Cast – fonte: www.comingsoon.it








Trailer
Riconoscimenti – fonte: www.mymovies.it
Il film ottenne due nomination ai Premi Oscar del 1962, portandosi a casa una statuetta:
- Miglior film straniero
Le altre nomination furono:
- Nomination Miglior sceneggiatura originale a Ingmar Bergman
Curiosità – fonte: Mondadori, Criterion Collection, Dizionario Mereghetti, Rivista Sight & Sound
1. Premio Oscar.
Come in uno specchio vinse l’Oscar come miglior film straniero nel 1962. Fu il primo Oscar ricevuto da Bergman, aprendo la strada al riconoscimento internazionale della sua opera.
2. Titolo biblico.
Il titolo originale si ispira a un versetto della Prima Lettera ai Corinzi (13:12):
“Ora vediamo come in uno specchio, in maniera confusa…”
Il riferimento sottolinea la difficoltà dell’uomo nel comprendere il divino e se stesso.
3. Trilogia del silenzio di Dio.
Bergman definì Come in uno specchio come parte di una trilogia che esplora il tema dell’assenza (o silenzio) di Dio nella condizione umana. In questo primo capitolo, Dio è presente ma in modo misterioso e distorto.
4. Ambientazione intima e teatrale.
Il film è ambientato quasi interamente su un’isola deserta, in una casa di villeggiatura. Questo crea una claustrofobia drammatica e intima, accentuata da un cast di soli quattro attori, tra cui Harriet Andersson (Karin), musa e compagna di Bergman all’epoca.

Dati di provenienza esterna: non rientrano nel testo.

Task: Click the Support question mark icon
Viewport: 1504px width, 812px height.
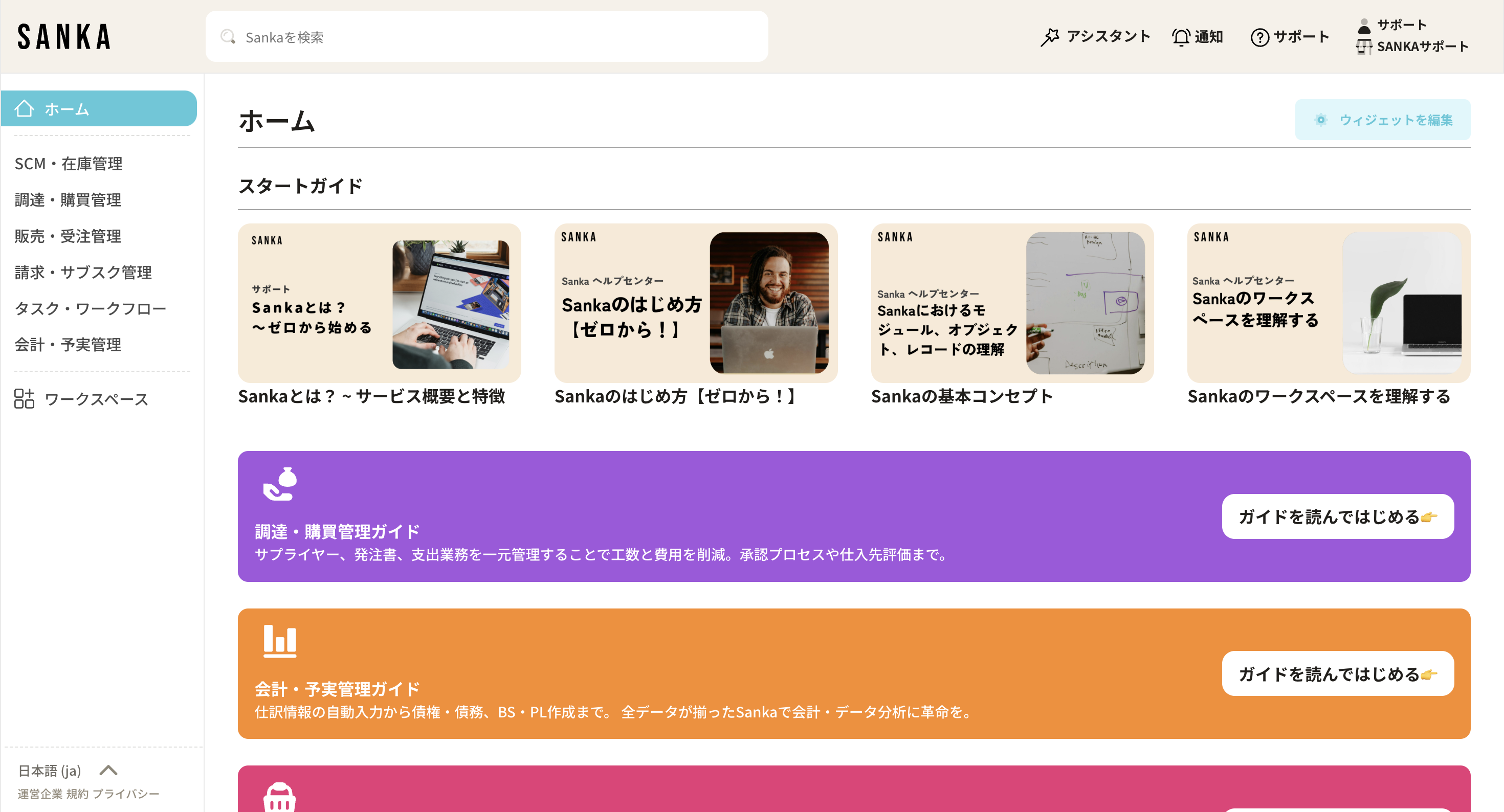Action: pyautogui.click(x=1259, y=37)
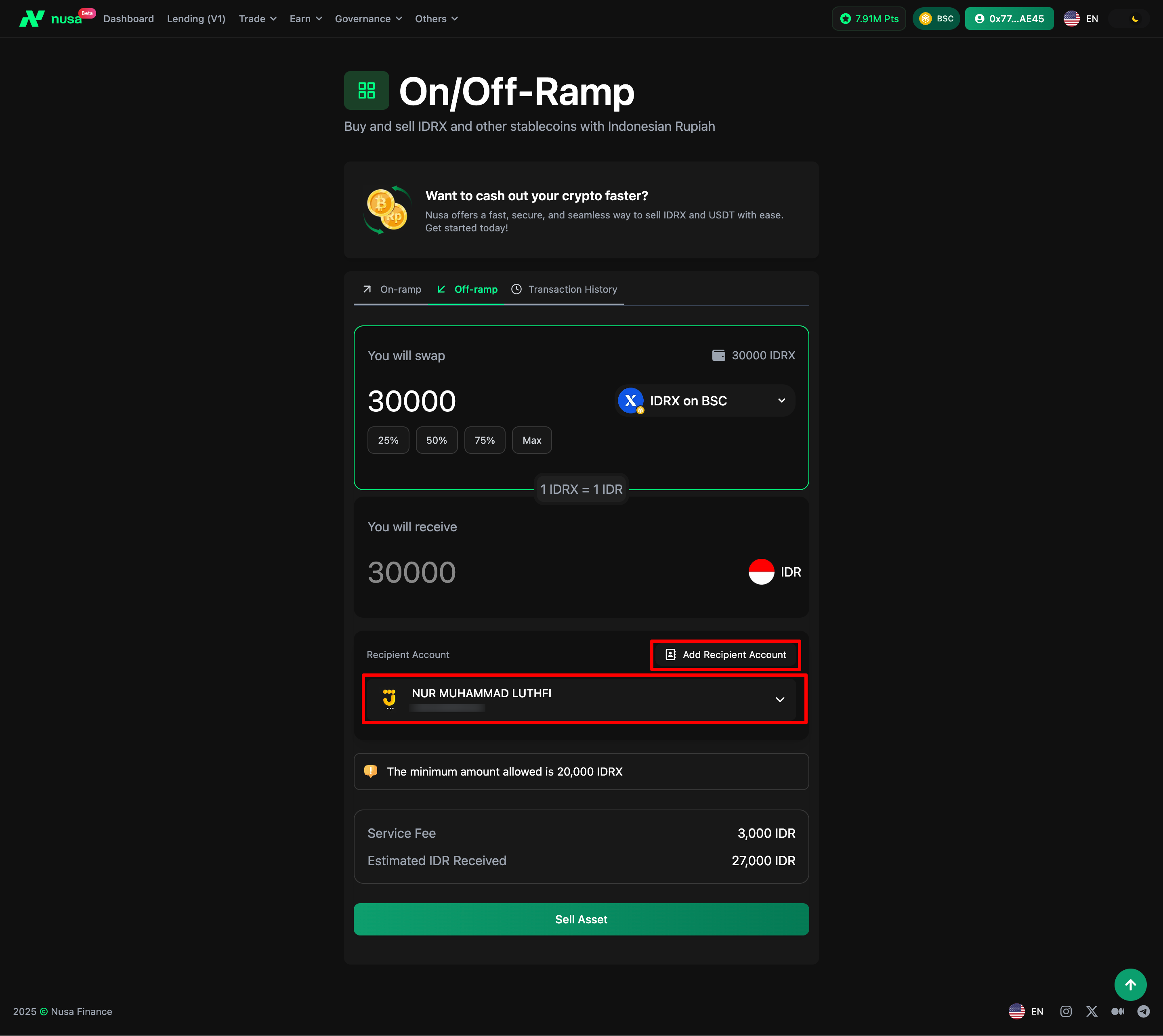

5. Temi di malattia mentale e percezione del divino.
Karin, la protagonista, soffre di schizofrenia. Le sue visioni e allucinazioni sono ambigue: sono sintomi clinici o rivelazioni spirituali? La figura di Dio appare a lei sotto forma di un ragno: un’immagine potente e inquietante che rappresenta un Dio assente, mostruoso o deformato.
6. Struttura in quattro atti.
Il film ha una struttura teatrale in quattro atti, riflettendo la formazione teatrale di Bergman e il suo amore per il dramma psicologico.
7. Collaborazioni artistiche.
Fotografia di Sven Nykvist, che vinse l’Orso d’argento a Berlino. Fu la seconda collaborazione tra Bergman e Nykvist, destinata a diventare una delle più iconiche della storia del cinema.
8. Relazioni autobiografiche.
Il personaggio del padre, David (uno scrittore freddo e distante), può essere visto come un alter ego dello stesso Bergman e riflette il difficile rapporto con suo padre pastore luterano.